Hypokalemia may not be symptomatic until potassium levels fall below 3.0 mEq/L. It is important to recognize early signs and symptoms to prevent severe hypokalemia, which can result in cardiac arrest and death. Early clinical manifestations include fatigue, muscle weakness, anorexia, nausea, and vomiting. Muscle weakness does not usually occur until potassium levels fall below 2.5 mEq/L. Weakness usually begins in the lower extremities, progresses to the trunk, and may result in paralysis; respiratory muscle involvement may result in respiratory arrest. Quadriceps weakness may be one of the earliest signs of hypokalemia. Severe signs and symptoms include paresthesias, leg cramps, decreased bowel motility and paralytic ileus, confusion, rhabdomyolysis and myoglobinuria, atrial and ventricular dysrhythmias, and cardiac arrest. Electrocardiogram (ECG) changes include flattened or inverted T waves and depressed ST segments. Patients at risk for hypokalemia-induced dysrhythmias include older adults, those with heart disease or coexisting hypomagnesemia, and those on digoxin or other antiarrhythmics. Certain drugs, such as potassium-wasting diuretics and cortisone preparations, promote potassium loss.
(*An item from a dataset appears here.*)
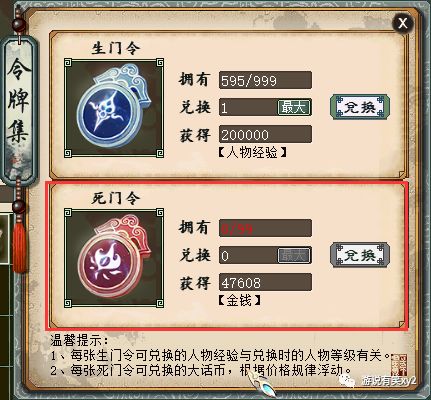Click 获得 field showing 200000
The width and height of the screenshot is (431, 400).
[x=265, y=134]
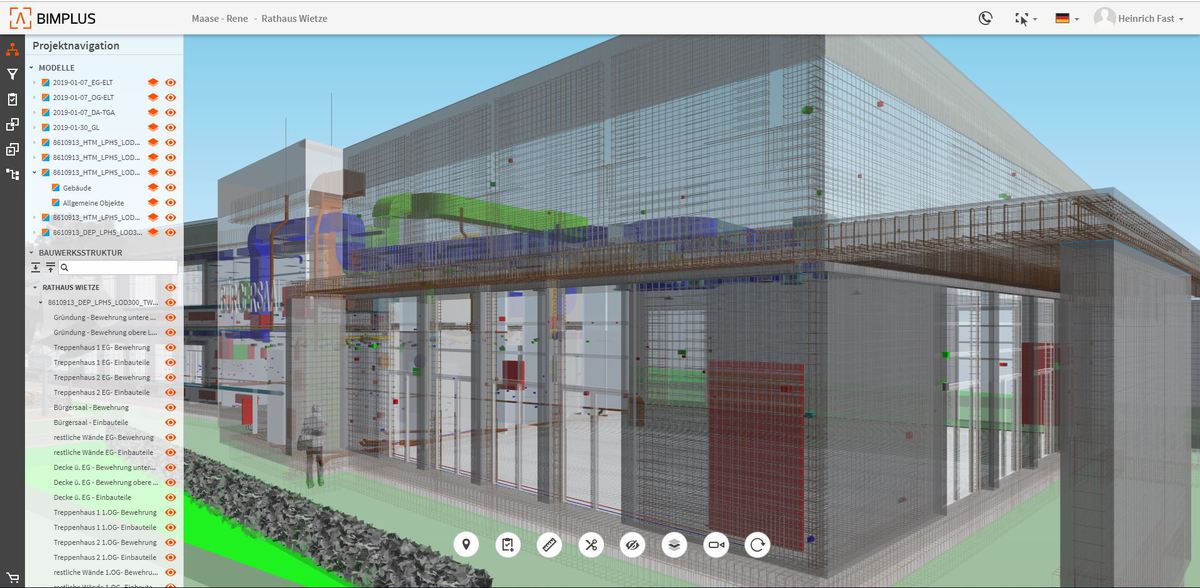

Patients receiving these drugs should increase their potassium intake by consuming foods rich in potassium or by taking potassium supplements as prescribed by their health care provider. Keep in mind that potassium-sparing diuretics do not deplete potassium stores, so patients would not be requested to increase potassium intake or to take supplements. Serum potassium levels should be monitored periodically for abnormalities.